It feels silly to start a review explaining who George Miller is, but I realize there may be any number of people reading this today, tomorrow or years from now who won’t have the first clue about him. I first discovered Miller when he went by the alias Filthy Frank on YouTube. On a surface level you could say he was a comedy/sketch performer, but there was a subversive element to his skits that drew me in. Example — he’s do a stereotypical prank video, but the awfulness of the pranks and the fact he’d keep yelling “IT’S JUST A PRANK BRO” at everyone made it clear he was making fun OF the people who do prank videos. Most of his material could be understood in that way — he went viral by mocking the very idea of going viral.
Frank became (in)famous for this material and the fact he constantly blurred the line between his character and reality. There was never a moment you could assume everything was on the level, and this was only compounded by the fact he’d introduce spinoff characters like Pink Guy who had musical aspirations. The joke there was that Pink Guy would be even more offensive than the already shocking Filthy Frank, to the point that Miller has in hindsight deleted some of the most crass material from the internet (or tried). Good luck trying to find “White Is Right” these days. If you understood that he was mocking white supremacists with the lyrics great, but for Miller the possibility people would misunderstand the joke wasn’t worth it. Other tracks like “STFU” survived in tact.

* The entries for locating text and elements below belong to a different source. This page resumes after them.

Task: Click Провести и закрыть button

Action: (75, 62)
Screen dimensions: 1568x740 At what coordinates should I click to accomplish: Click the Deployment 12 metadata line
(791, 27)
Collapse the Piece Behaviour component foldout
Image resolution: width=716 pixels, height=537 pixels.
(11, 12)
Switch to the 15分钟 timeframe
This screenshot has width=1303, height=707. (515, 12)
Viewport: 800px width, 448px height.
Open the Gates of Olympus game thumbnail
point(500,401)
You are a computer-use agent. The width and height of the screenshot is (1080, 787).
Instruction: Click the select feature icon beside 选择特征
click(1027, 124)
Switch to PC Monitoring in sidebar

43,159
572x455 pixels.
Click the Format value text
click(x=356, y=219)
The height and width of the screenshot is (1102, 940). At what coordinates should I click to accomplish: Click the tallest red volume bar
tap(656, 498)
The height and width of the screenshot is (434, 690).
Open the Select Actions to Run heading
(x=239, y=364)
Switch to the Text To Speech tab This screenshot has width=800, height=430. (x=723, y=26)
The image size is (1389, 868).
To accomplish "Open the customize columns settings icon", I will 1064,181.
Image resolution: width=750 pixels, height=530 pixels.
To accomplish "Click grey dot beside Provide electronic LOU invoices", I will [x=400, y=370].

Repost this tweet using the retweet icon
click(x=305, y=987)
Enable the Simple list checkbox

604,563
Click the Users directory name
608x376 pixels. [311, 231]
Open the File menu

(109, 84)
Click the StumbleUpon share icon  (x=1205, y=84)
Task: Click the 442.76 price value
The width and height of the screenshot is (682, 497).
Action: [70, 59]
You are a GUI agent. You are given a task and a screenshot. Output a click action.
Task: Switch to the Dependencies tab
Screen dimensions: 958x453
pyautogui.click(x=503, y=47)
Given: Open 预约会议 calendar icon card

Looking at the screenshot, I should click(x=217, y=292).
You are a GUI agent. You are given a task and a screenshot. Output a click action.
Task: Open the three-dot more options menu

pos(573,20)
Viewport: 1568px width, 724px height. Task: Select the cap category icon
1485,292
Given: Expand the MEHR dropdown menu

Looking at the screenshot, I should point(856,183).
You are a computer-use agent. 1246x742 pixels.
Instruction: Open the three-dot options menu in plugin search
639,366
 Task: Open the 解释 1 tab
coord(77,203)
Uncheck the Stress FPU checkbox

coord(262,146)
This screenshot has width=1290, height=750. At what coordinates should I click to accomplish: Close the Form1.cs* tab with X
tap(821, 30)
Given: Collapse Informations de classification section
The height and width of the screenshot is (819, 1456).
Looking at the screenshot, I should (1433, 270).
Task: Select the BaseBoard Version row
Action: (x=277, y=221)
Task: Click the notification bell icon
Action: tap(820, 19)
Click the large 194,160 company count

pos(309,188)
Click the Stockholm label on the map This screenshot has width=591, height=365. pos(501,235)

“STFU” did something unlikely though — it tried so hard to be a bad song it actually became a good one? It has a catchy sing-a-long hook, a genuine trunk rattling bass beat, and absurd threats like “come and catch these hands boy” that are laughable. Miller also gives a half hearted apology for going too far in the track, and then cranks the temperature up and says “no I should have said more.” Unfortunately the “Tasty Treat Remix” from “Pink Season: The Prophecy” ruins the joke. It’s a fine electronic techno style mash up, but the lyrics are rearranged and incomplete, and the mood and the tempo are now a complete mismatch.
This entire EP exists in a really weird space. EDM artists like Borgore are as legit as they come musically, and yet they’re taking comedy songs like “Dumplings” and making serious remixes of it. I have to take this EP the same way I took a lot of Miller’s video — if it doesn’t make sense then that’s the joke. A grimy underground electronic dance club remix of “Dumplings” shouldn’t exist. There’s no reason for it to exist. That’s exactly why it exists. George Miller was constantly and consistently fucking with his audience at all times, and an EP of remixes was in itself just another “PRANK BRO.”
Ultimately having to keep up the act for millions of YouTube viewers became too much pressure for Miller to bear. It would be hard not to break down when people were writing entire Wiki websites about the “lore” of his various characters and their relation to and relationships with each other. It would be fair to say the audience was taking it more seriously than Miller himself, but his very success meant he HAD to take it seriously. He had to keep those view counts up and keep that YouTube ad revenue flowing in. I can’t blame him for having a breakdown and saying “fuck it” and retiring nearly every aspect of the career that made him famous. He returned as a quiet, soft spoken, lo-fi trip-hop artist named Joji. If you didn’t know this was TAFKA Filthy Frank you’d never believe it listening to him now.
To his credit the transformation has been a success — to the point I’d argue that “Joji” is not only better for his mental health but a more sustainable act than “Filthy Frank” ever could have been. Eventually the novelty of being purposefully shocking or “cringe” would have worn off and the view counts would have started going down. Perhaps they already had when he decided to call it quits. Either way Miller retired the persona at the right time and “Pink Season: The Prophecy” exists as a reminder of the pre-Joji days. It’s a remix that didn’t need to happen, but none of the Pink Guy or Filthy Frank shtick needed to either. It took off like a rocket and took him for a ride.
If there’s a “legacy” of sorts to these characters it won’t be this short EP. It will be the existence of “Harlem Shake” — a viral dance that was the exact opposite of dancing. Years after Miller and perhaps even his currently successful Joji persona are forgotten, there will be a whole generation of people who not only remember the Harlem Shake but made their own videos doing it just to ride that train. That’s not a bad legacy, really. Miller gave the whole world a chance to do something silly and pointless for fun.